Hace un par de noches tuve un sueño. No
lo recuerdo con absoluta precisión, pero puedo asegurar que fue alucinante y conmovedor. En
él aparecíamos Igor y yo con mi padre, en un viaje por lugares desconocidos, no sé
hacia qué destino. De pronto nos sorprendió una tormenta y un río de aguas
claras que aumentó excesivamente su caudal y se puso furioso y terminó
desbordándose, dañando la vía carrozable. En tales circunstancias, ya era imposible continuar en el
vehículo que nos llevaba. No sé o, mejor dicho, no recuerdo qué pasó, en el
sueño, con las demás personas que iban, pero nosotros, desesperados, tuvimos
que emprender, a pie, un largo recorrido por lugares escarpados, sumamente difíciles.
(A estas alturas de los sucesos oníricos las imágenes se borran, dejando un
breve paréntesis en mi memoria).
Al final de la caminata aparecimos en un pueblo de gente apurada y medio indiferente y cuyo dejo se confundía con el cantito piurano, la musiquita "charapa" y con algo del medio sollozante acento colombiano; la vestimenta de las mujeres, floreada, era como las polleras panameñas, y casi todos los varones usaban sombrero. ¿Dónde estaremos?, nos preguntábamos al unísono los tres -mi padre, Igor y yo-. Alguien, una vendedora de frutas que nos miraba como a bichos raros, se atrevió a acercarse y nos dio el nombre del lugar: "Demblidongo", dijo. Demblidongo. Al escuchar tal cosa quedamos mucho más desconcertados aún, sin que el extravío nuestro pudiera llegar a desleírse; nunca antes habíamos escuchado tal palabra.

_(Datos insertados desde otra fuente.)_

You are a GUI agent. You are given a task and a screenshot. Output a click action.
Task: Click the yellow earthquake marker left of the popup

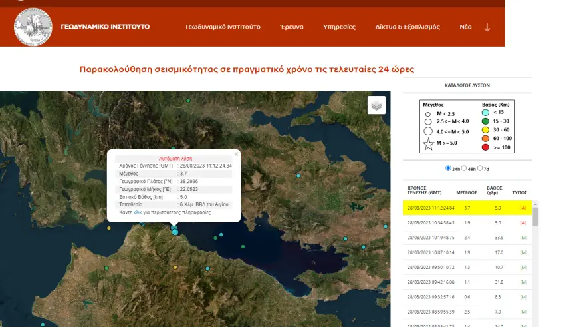[109, 228]
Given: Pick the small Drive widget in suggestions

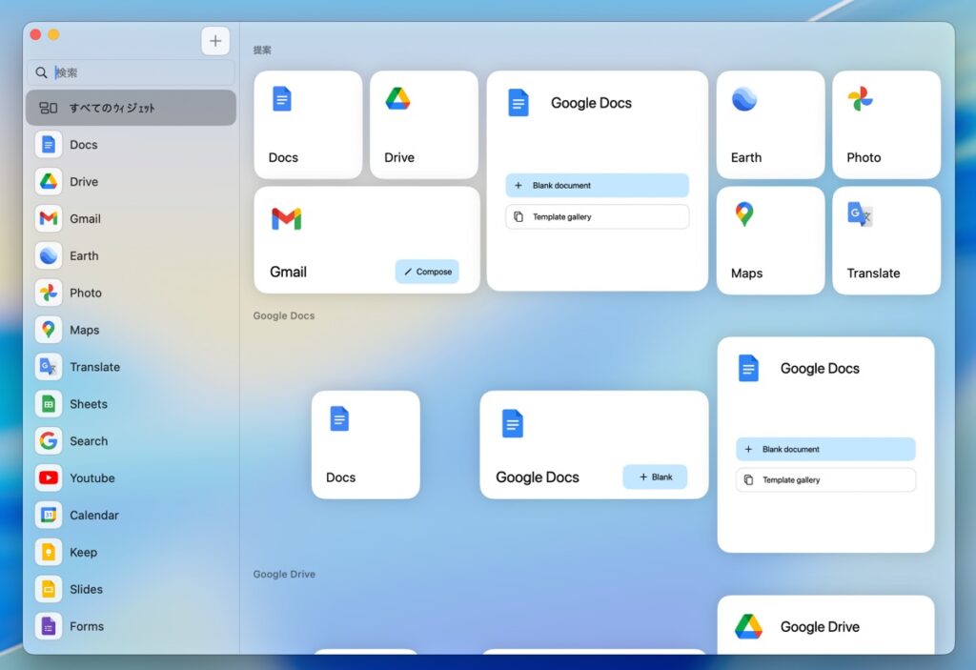Looking at the screenshot, I should click(x=423, y=125).
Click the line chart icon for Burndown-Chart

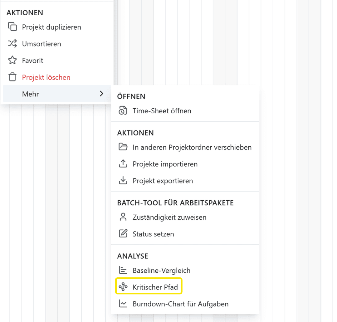coord(123,304)
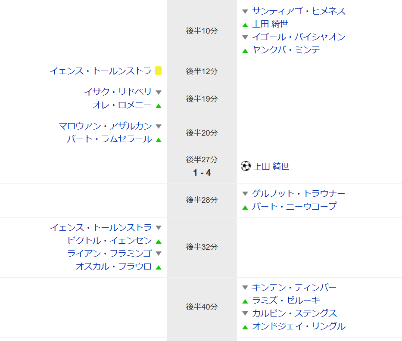Click the soccer ball goal icon

(246, 166)
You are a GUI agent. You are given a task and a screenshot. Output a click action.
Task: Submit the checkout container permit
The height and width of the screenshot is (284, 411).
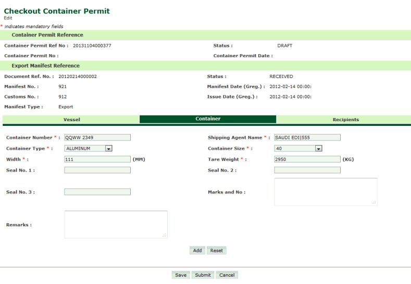point(203,275)
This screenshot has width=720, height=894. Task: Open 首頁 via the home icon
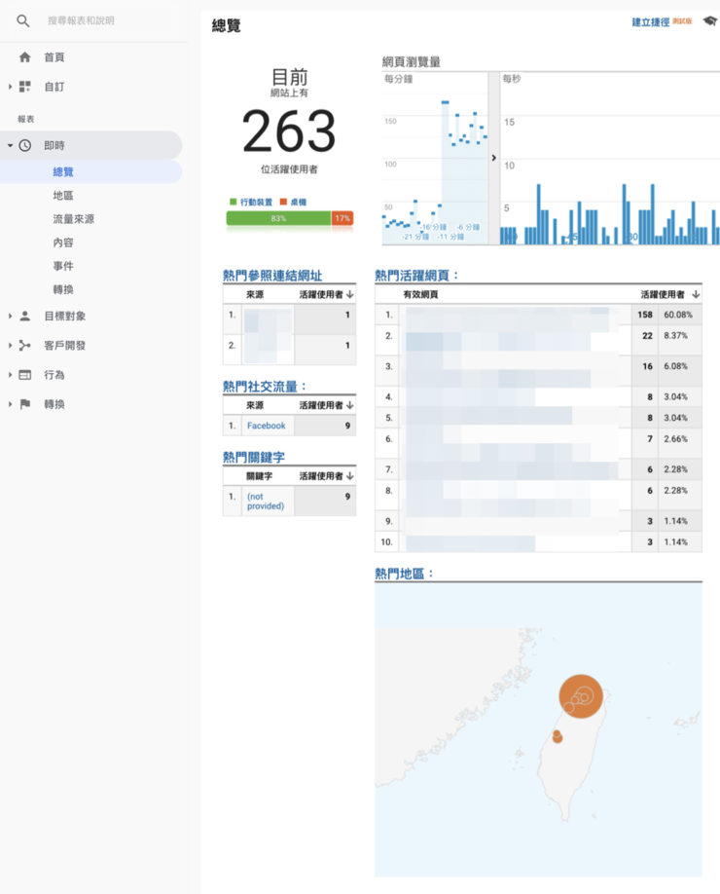25,57
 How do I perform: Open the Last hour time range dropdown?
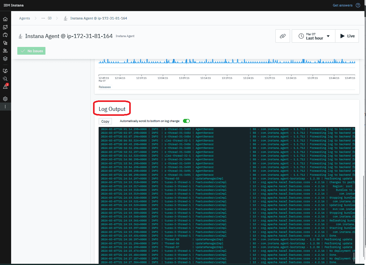[x=313, y=36]
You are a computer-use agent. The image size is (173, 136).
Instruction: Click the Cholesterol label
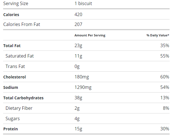tap(14, 77)
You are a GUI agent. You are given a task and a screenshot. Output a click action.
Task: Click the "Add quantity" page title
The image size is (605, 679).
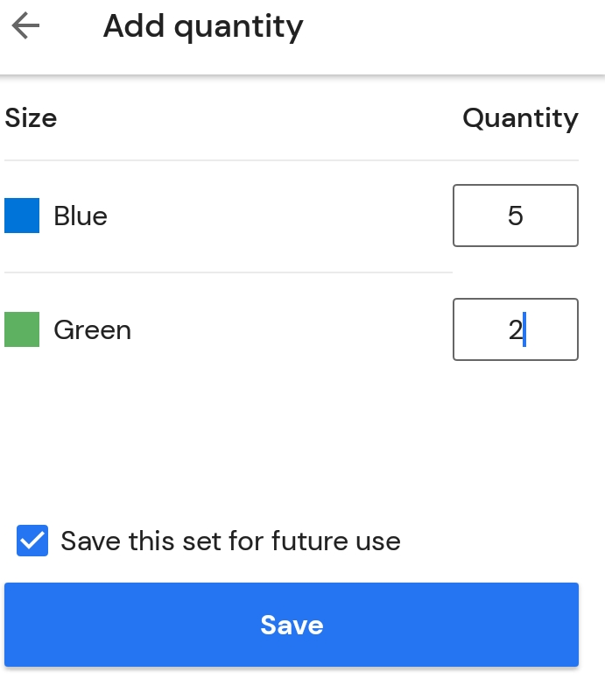click(x=203, y=27)
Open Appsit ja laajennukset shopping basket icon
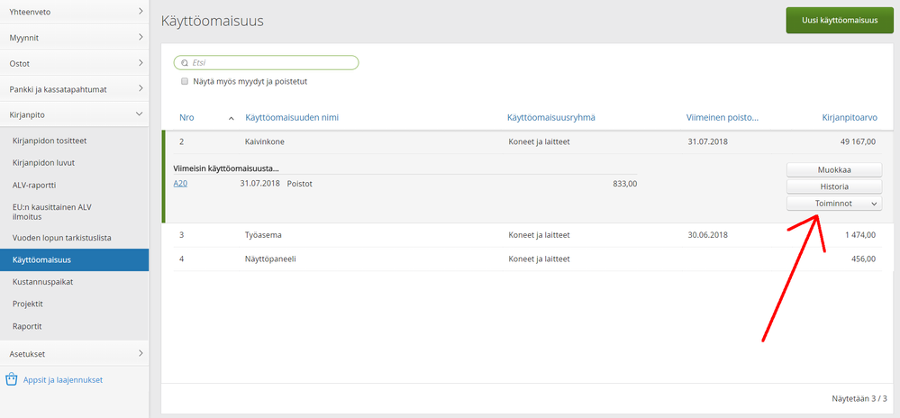 coord(12,379)
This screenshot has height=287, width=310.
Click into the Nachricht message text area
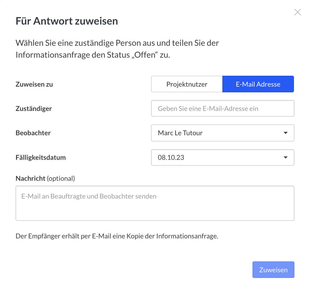[x=155, y=203]
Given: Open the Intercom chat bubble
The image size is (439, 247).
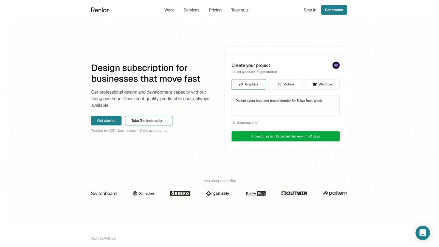Looking at the screenshot, I should click(423, 233).
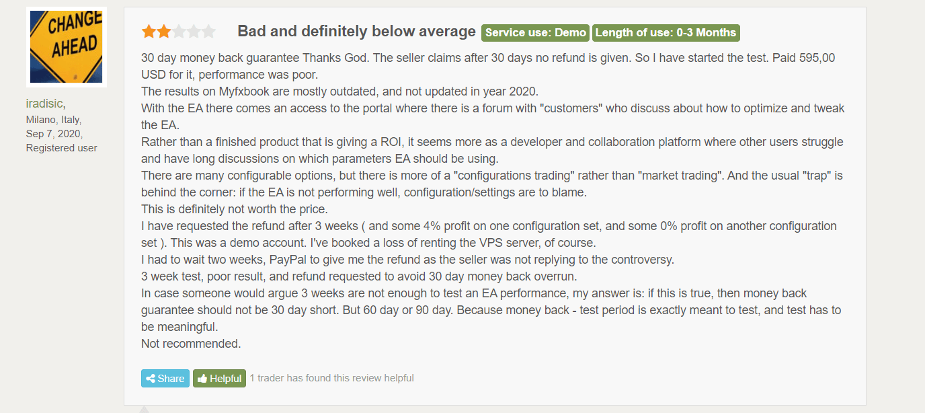This screenshot has height=413, width=925.
Task: Click the fifth gray rating star
Action: click(x=208, y=31)
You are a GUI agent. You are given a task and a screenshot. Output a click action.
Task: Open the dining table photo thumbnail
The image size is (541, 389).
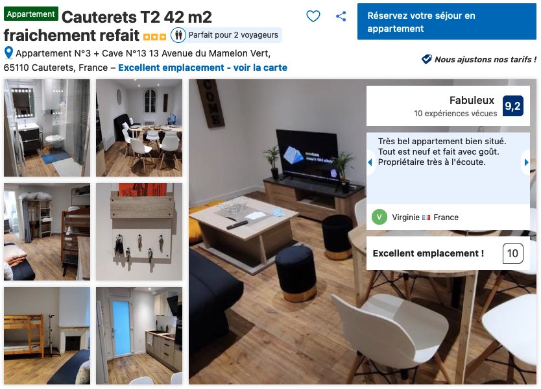click(139, 128)

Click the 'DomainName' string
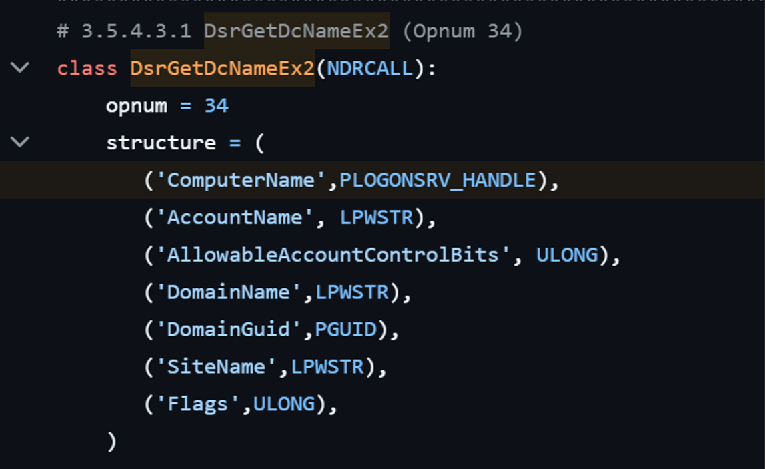[x=228, y=292]
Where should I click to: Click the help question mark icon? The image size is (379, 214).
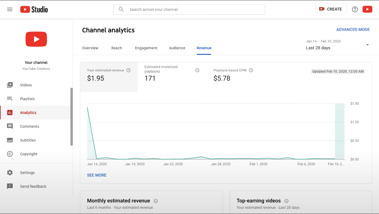click(355, 9)
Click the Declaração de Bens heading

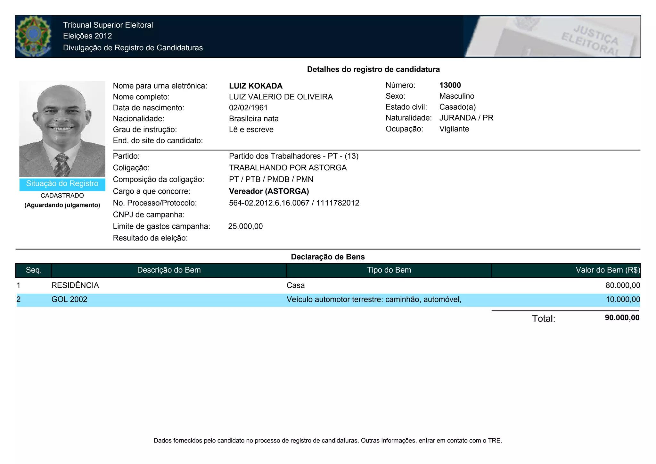tap(328, 257)
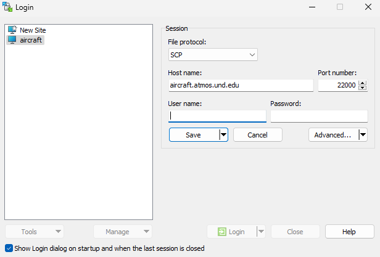This screenshot has height=257, width=380.
Task: Open the Login button dropdown arrow
Action: coord(261,232)
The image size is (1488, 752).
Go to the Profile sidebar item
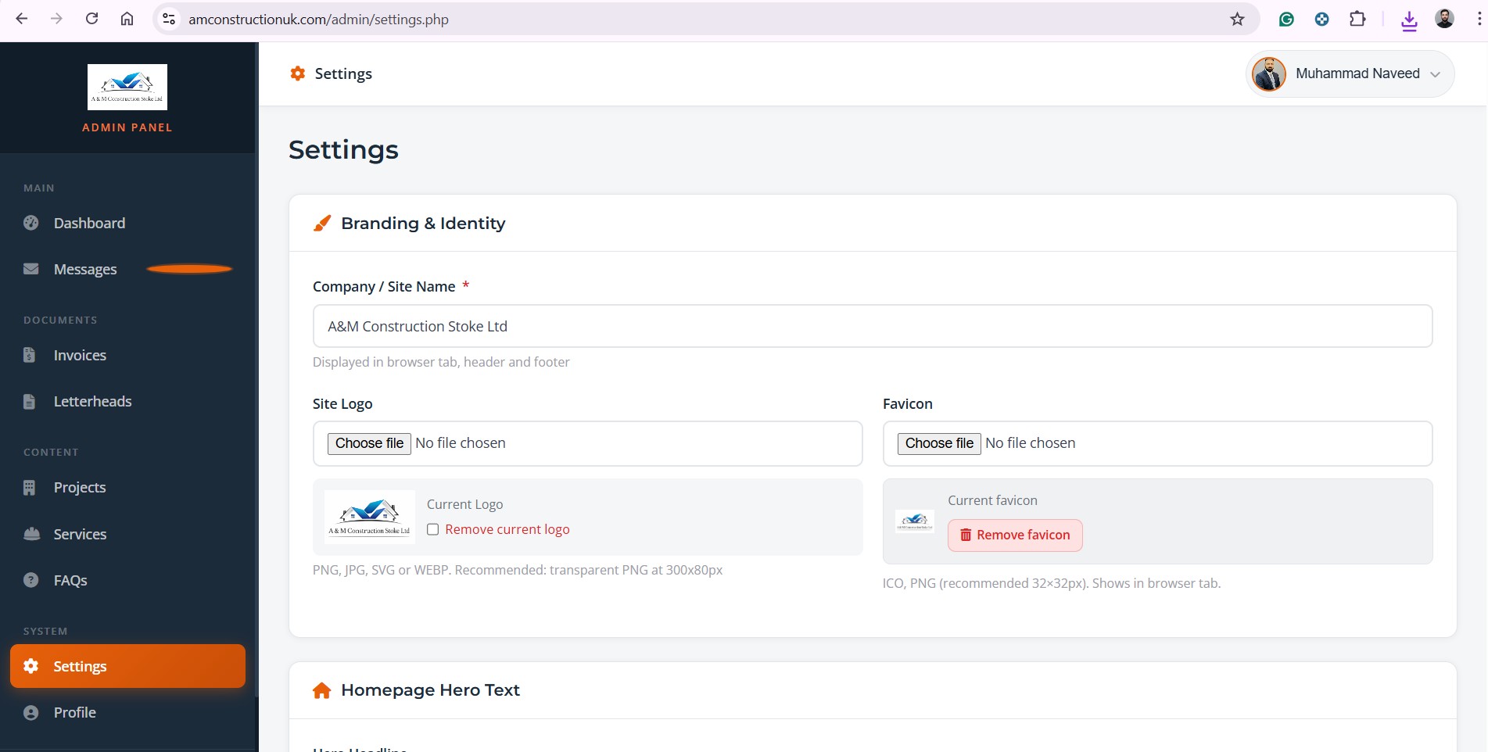coord(74,712)
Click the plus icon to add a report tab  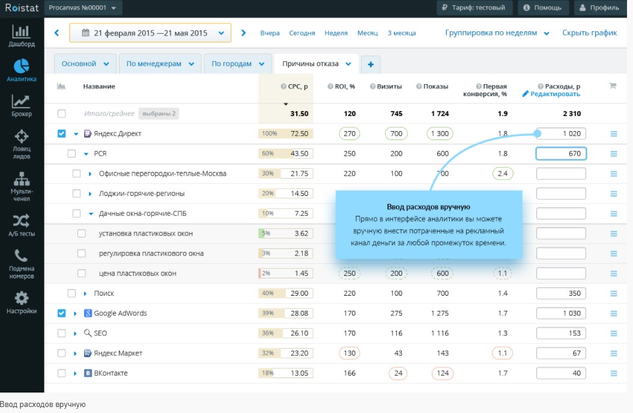pyautogui.click(x=371, y=64)
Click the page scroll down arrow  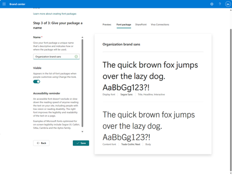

Curiosos y con algo de temor, continuamos caminando por algunas calles pobladas de personas con mirada sombría. Cuando
el desfallecimiento parecía estar a punto de dar cuenta de nosotros, sobre el
dintel de la puerta de una de las edificaciones del pueblo, como el resplandor
de una brújula en el desierto, alcanzamos a ver un escudo, parecido a aquellos
de las gobernaciones en nuestro país, en el que pudimos leer, aún más extrañados que al principio,
esta inscripción: "Embajada del Perú en Guatemala". Claro,
obtuvimos la respuesta que buscábamos (para, al menos, ubicarnos en el mapa);
sin embargo, no logramos que el desconcierto terminara.
Ahí acabó toda la historia.
La corneta del panadero hizo que me despertara abruptamente, haciéndome saltar de la cama como en una violenta levitación, como si el bizcochero aquel del cuento de Beingolea hubiera disparado a mansalva y sin piedad su estentóreo anuncio: "¡Pan de Guatemala!". De inmediato cogí mi inseparable libretita de apuntes y -por si fuera a olvidarme, como casi siempre ocurre en estas cosas- apunté el extraño nombre del lugar aquel del sueño y, un rato después, encendí la computadora para buscarlo en Google. La búsqueda fue infructuosa.
Extremadamente emocionado, comprendí, entonces -y así se lo dije a Igor-, que se trataba, sin más ni más, de un nuevo vocablo del
"Idioma Moñongo" que entre juego y juego los dos hemos
venido construyendo desde los tempranos días de su primera infancia, algo así
como un código de amor y de vida, inalienable, intransferible y no negociable,
de padre e hijo. Dentro de tres días será su cumpleaños y, al menos en este
sueño, como un abrazo de regalo pudo encontrarse con mi neguito lindo, el maestro Rafa, su
abuelo, a quien, por cierto, no llegó a conocer.
(Dicen que los sueños sueños son, y creo que no
hay razón para oponerse a tal aserto, pero, a pesar de lo dicho por Calderón de
la Barca en su célebre monólogo, una verdad también irrefutable
es que los hijos son y serán, no en sueño sino en existencia palpitante, la encarnación vívida y fecunda de
nuestros más bellos anhelos. Lo son para mí, Igor, Helder y Omar, mis hijos por siempre amados).